Dataset records
· · · · · · ·
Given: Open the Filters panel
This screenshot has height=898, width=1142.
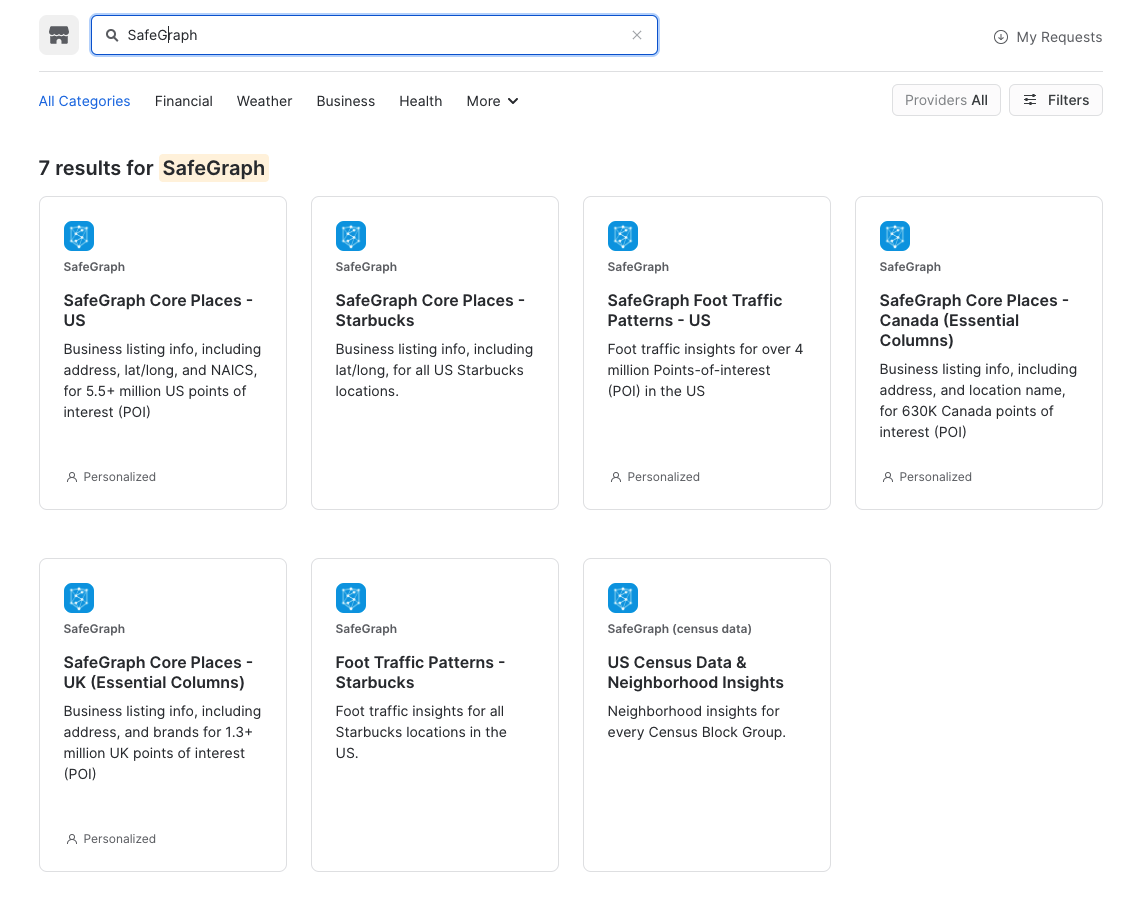Looking at the screenshot, I should click(1055, 100).
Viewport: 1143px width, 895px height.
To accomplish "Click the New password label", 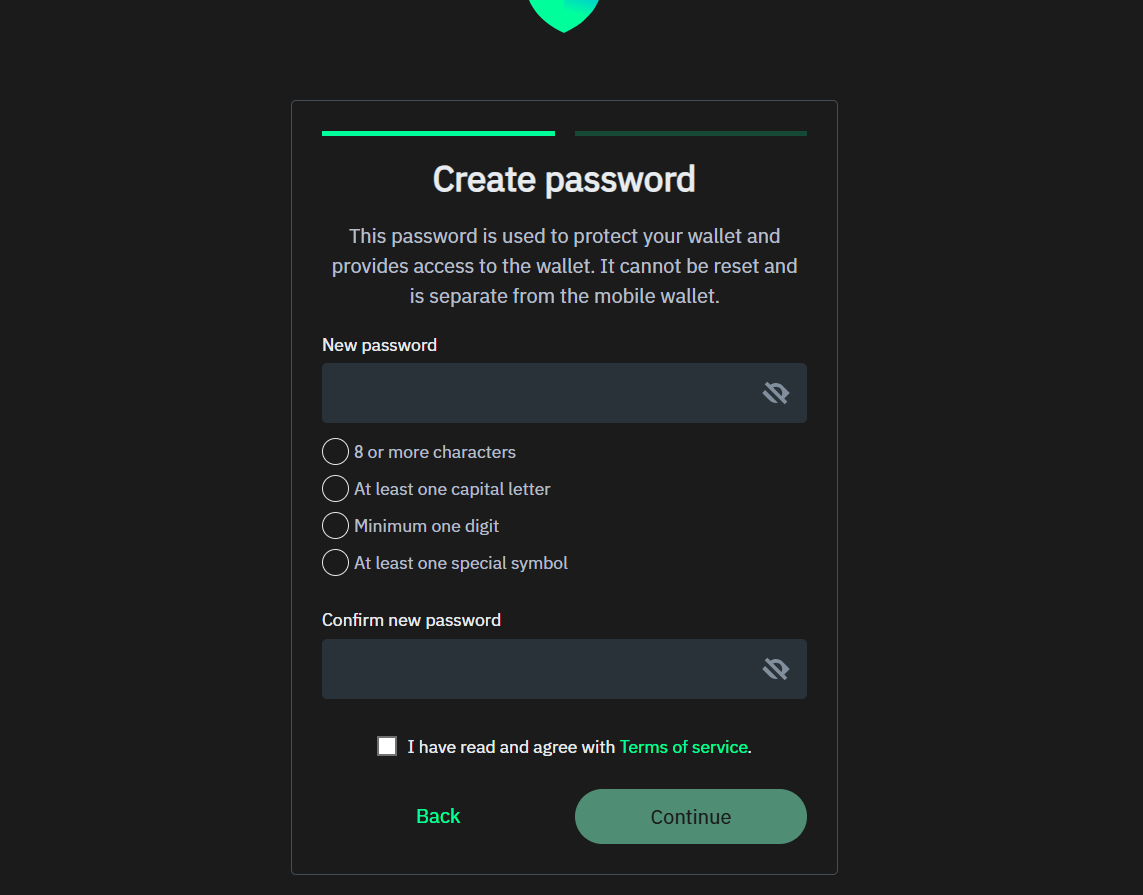I will [379, 345].
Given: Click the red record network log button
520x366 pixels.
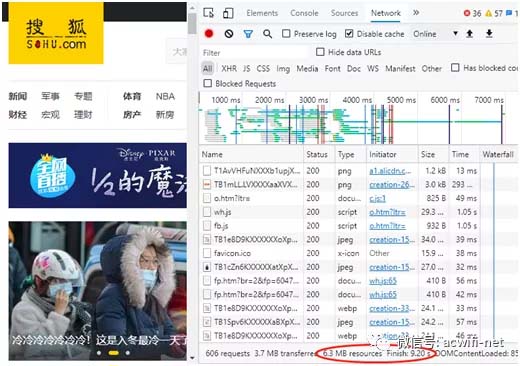Looking at the screenshot, I should click(x=209, y=34).

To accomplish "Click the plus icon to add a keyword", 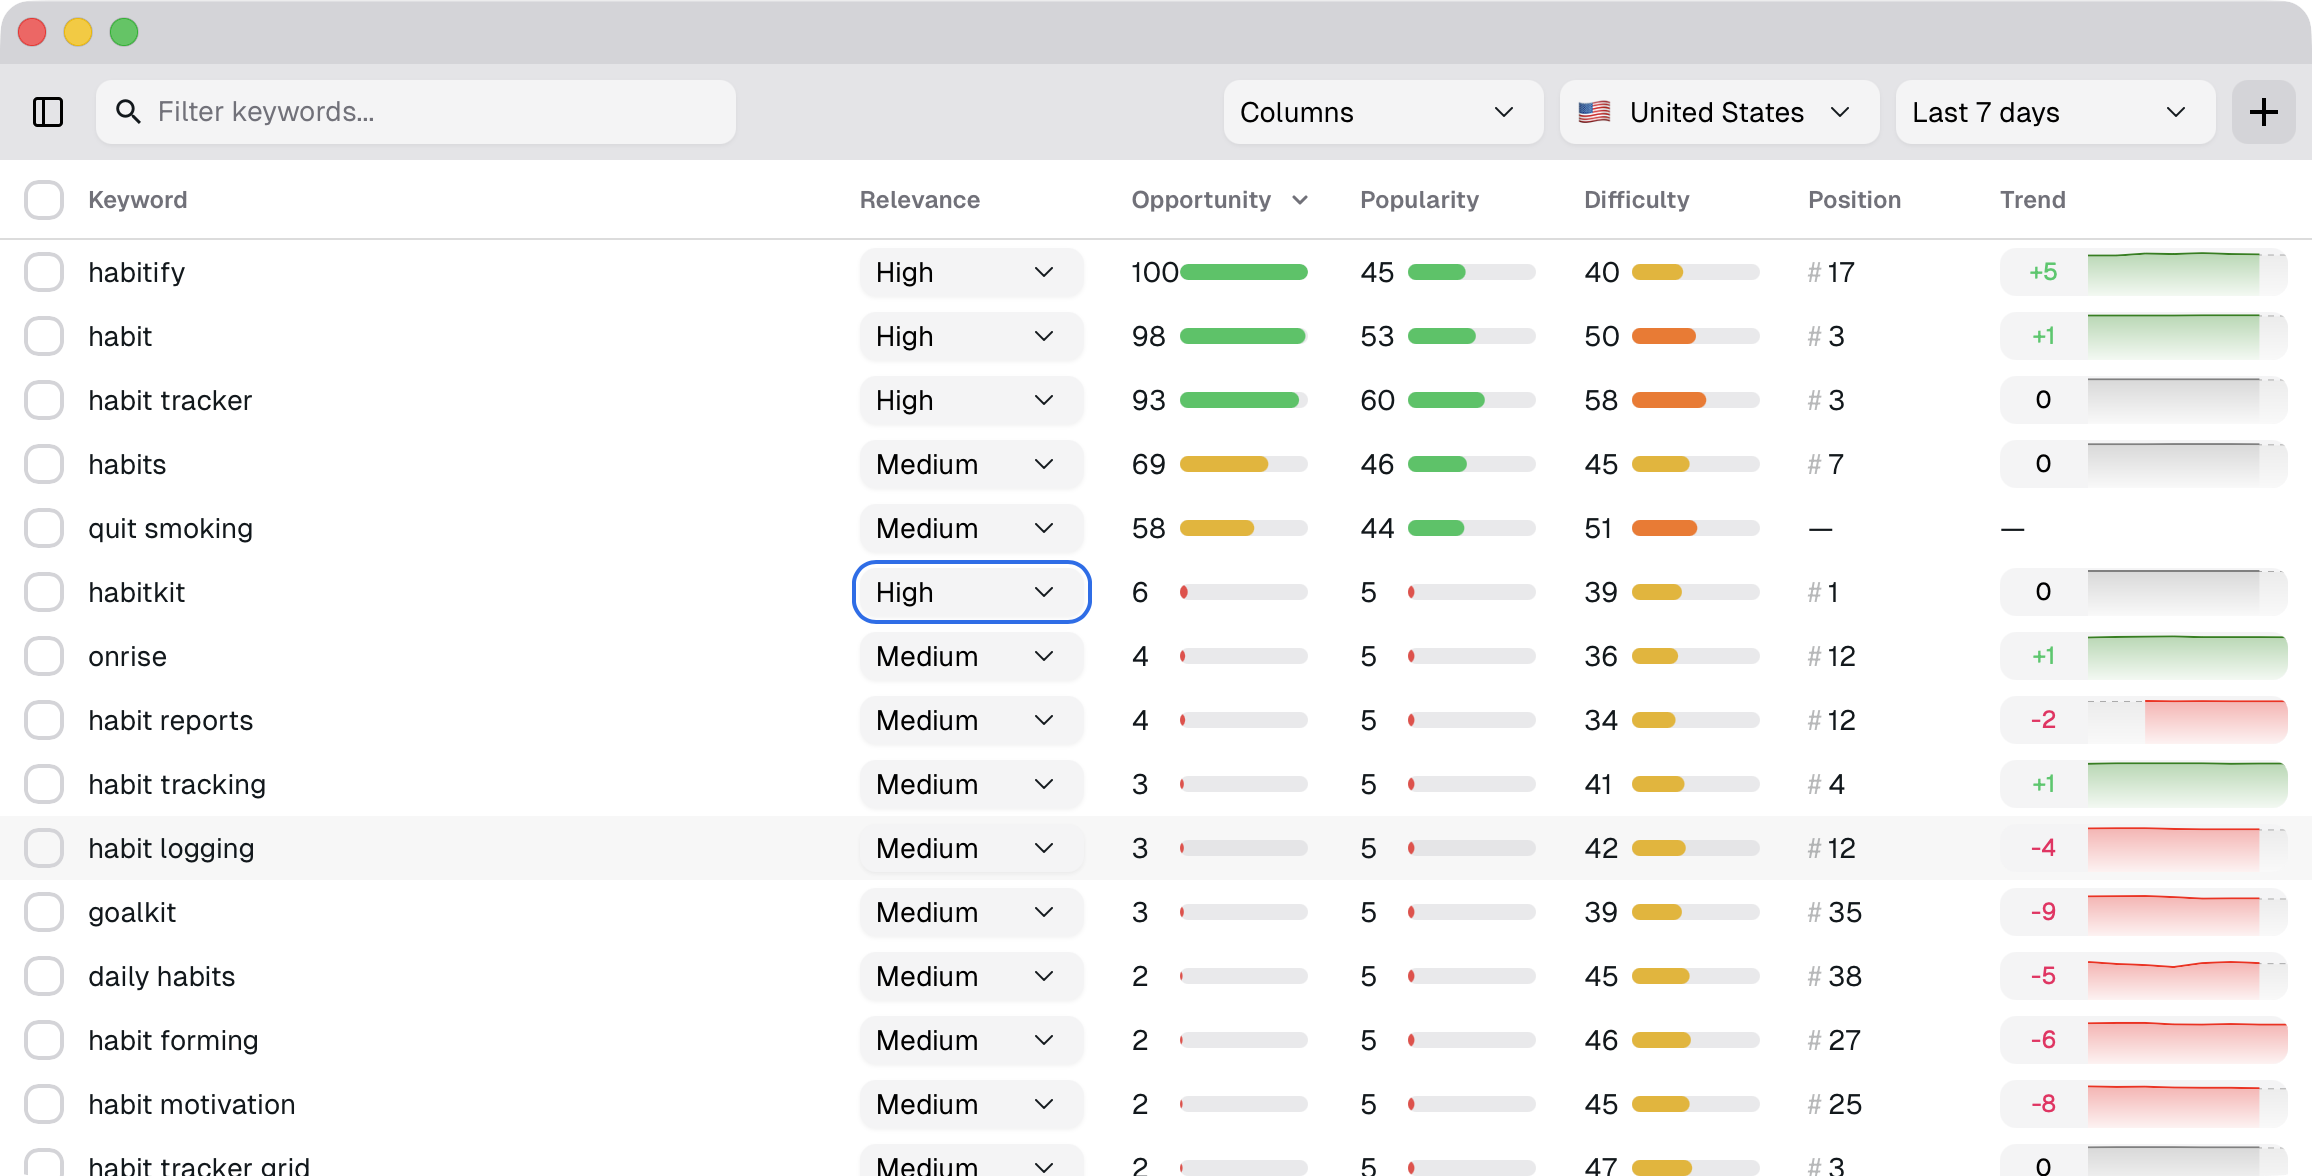I will tap(2264, 112).
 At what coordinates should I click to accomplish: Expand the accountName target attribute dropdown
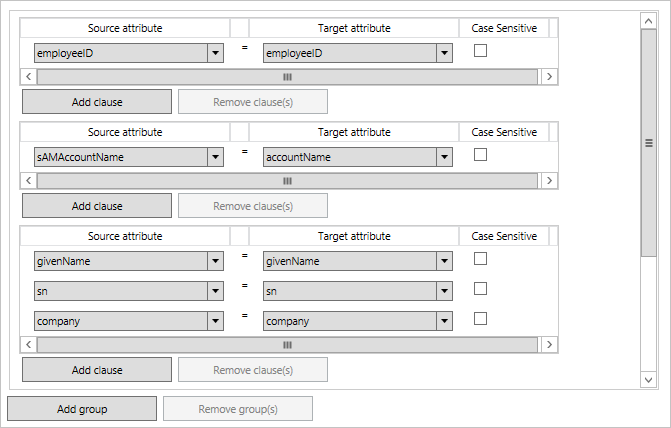445,157
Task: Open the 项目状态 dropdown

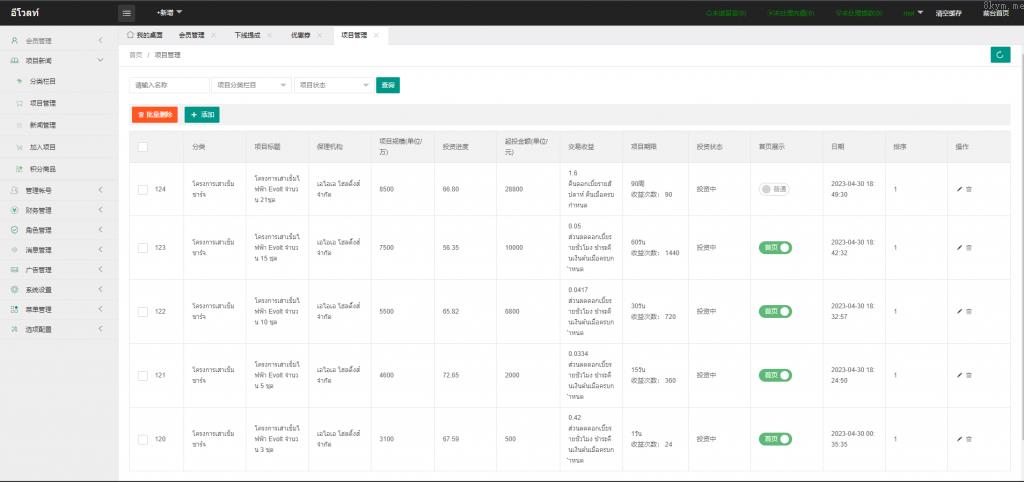Action: (x=333, y=85)
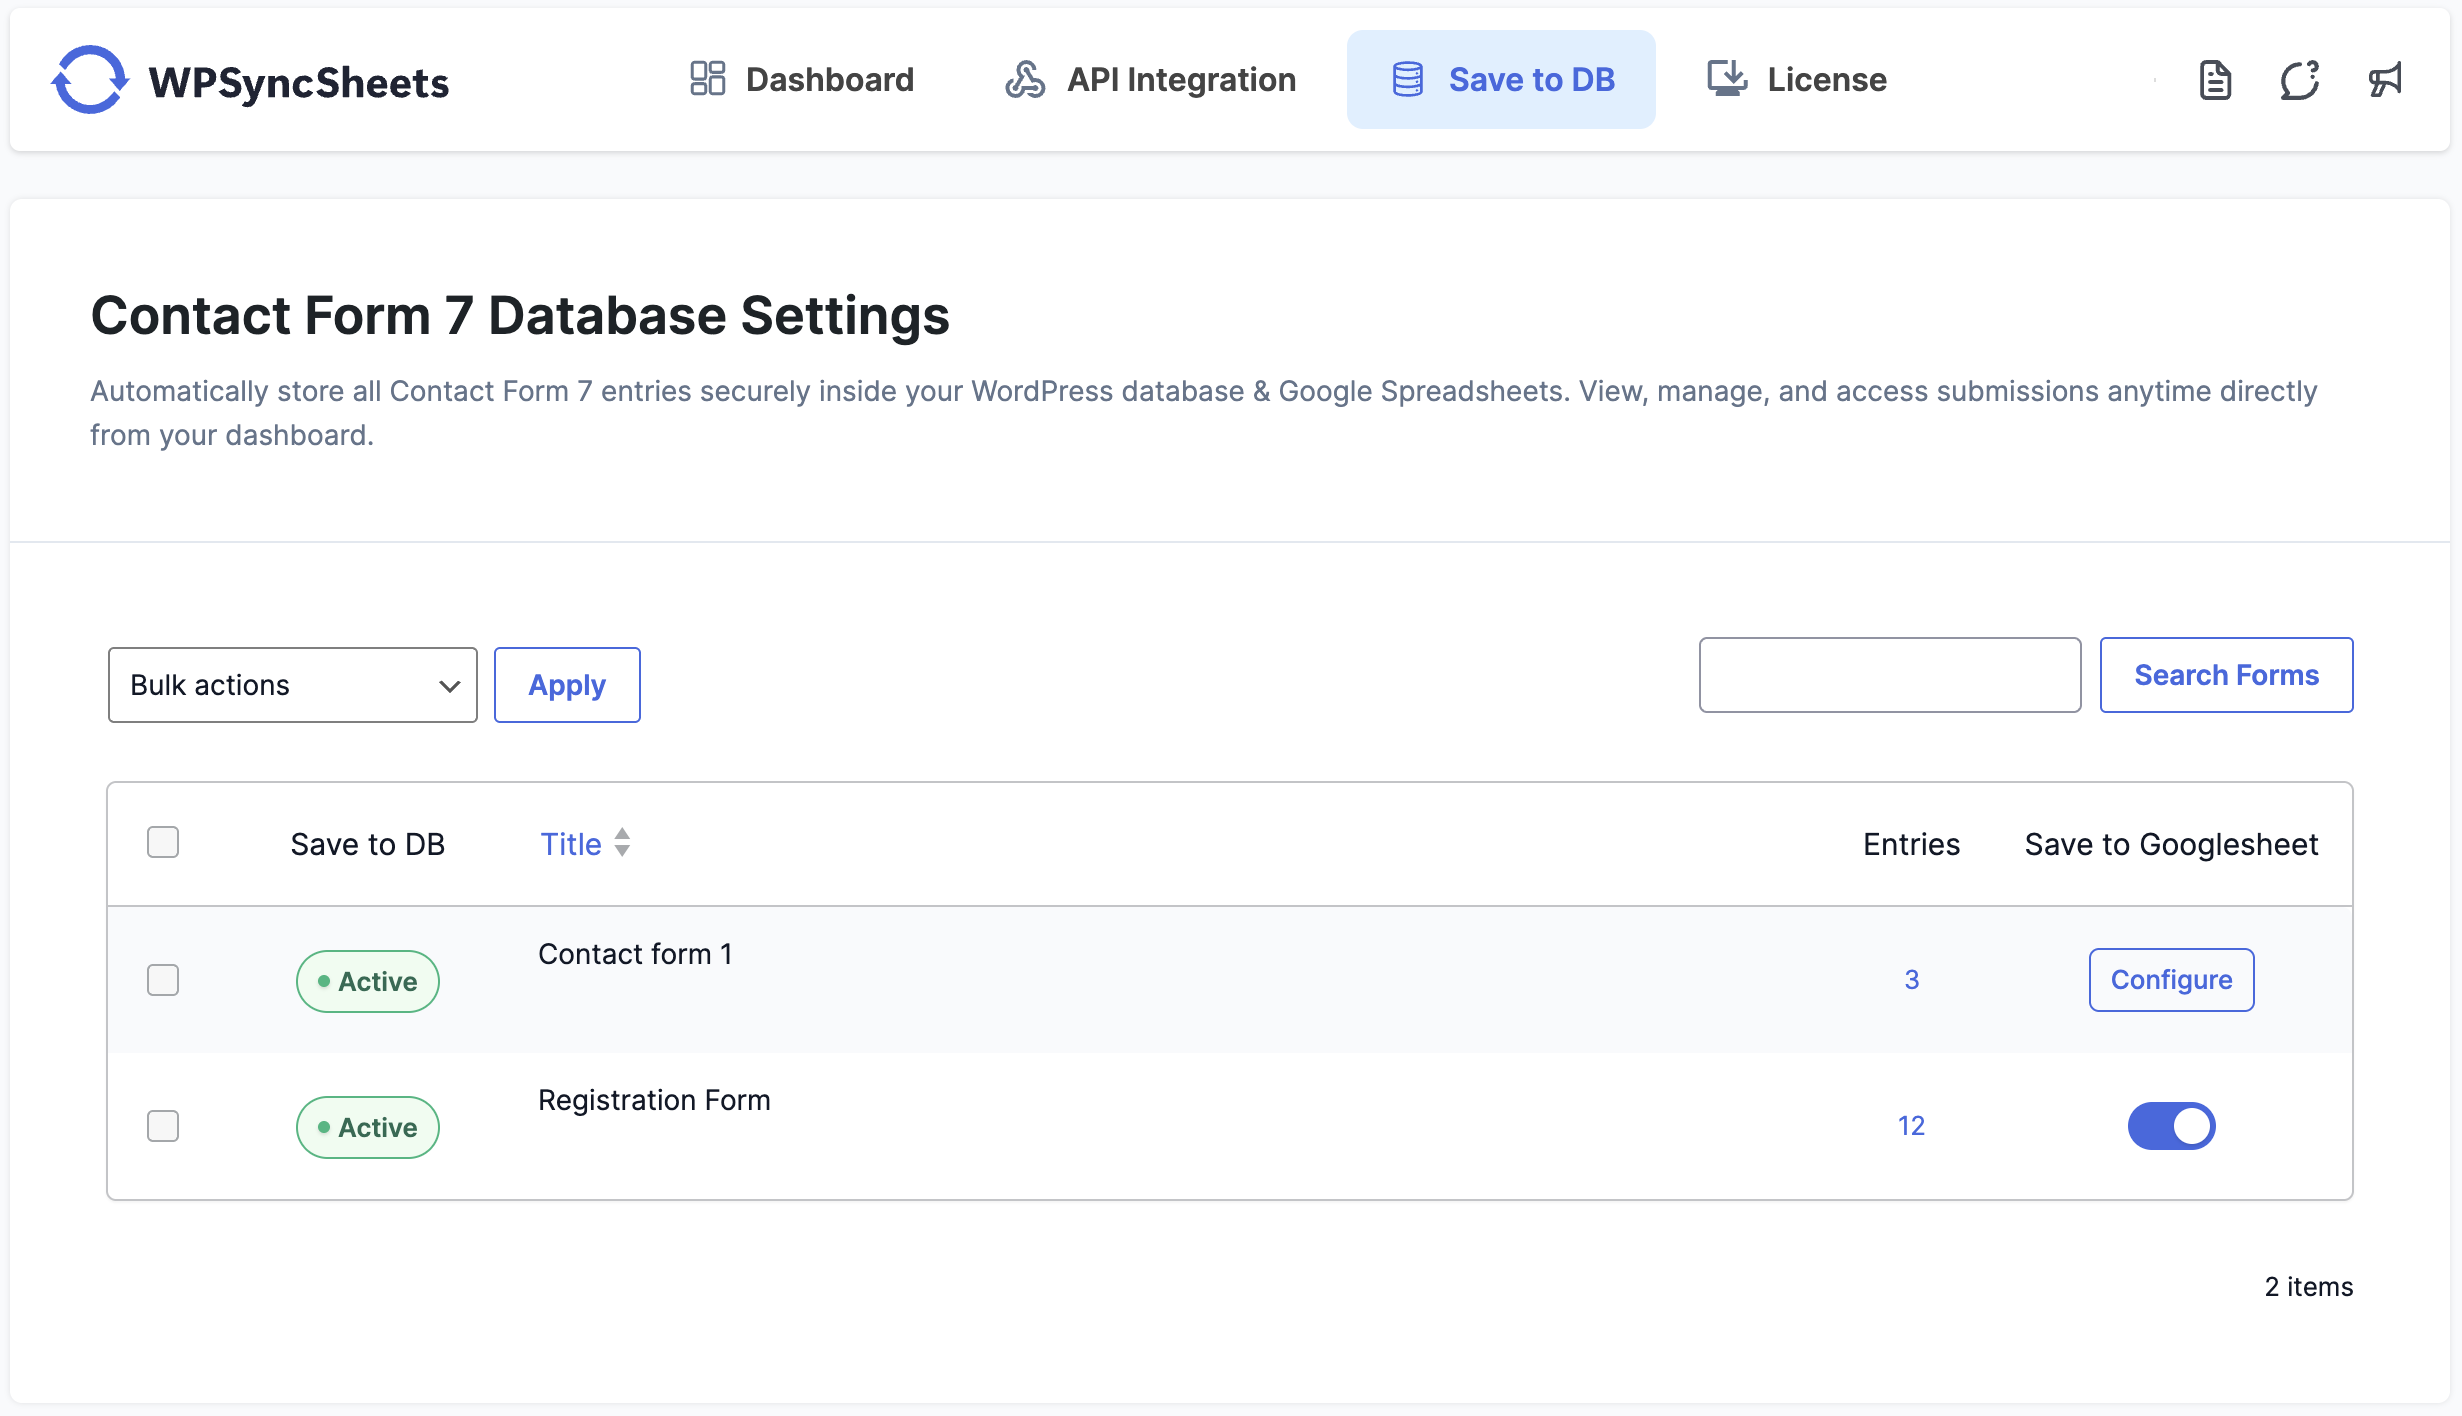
· · · · · · ·
Stated task: Reproduce the records exactly, beginning at the line that contains "At what coordinates" and continuing through the end of the records. Omit the pictures from your output.

Correct result:
 At what coordinates should I click to accomplish: Expand the accountName target attribute dropdown
445,157
Task: Open the 项目状态 dropdown

Action: (x=333, y=85)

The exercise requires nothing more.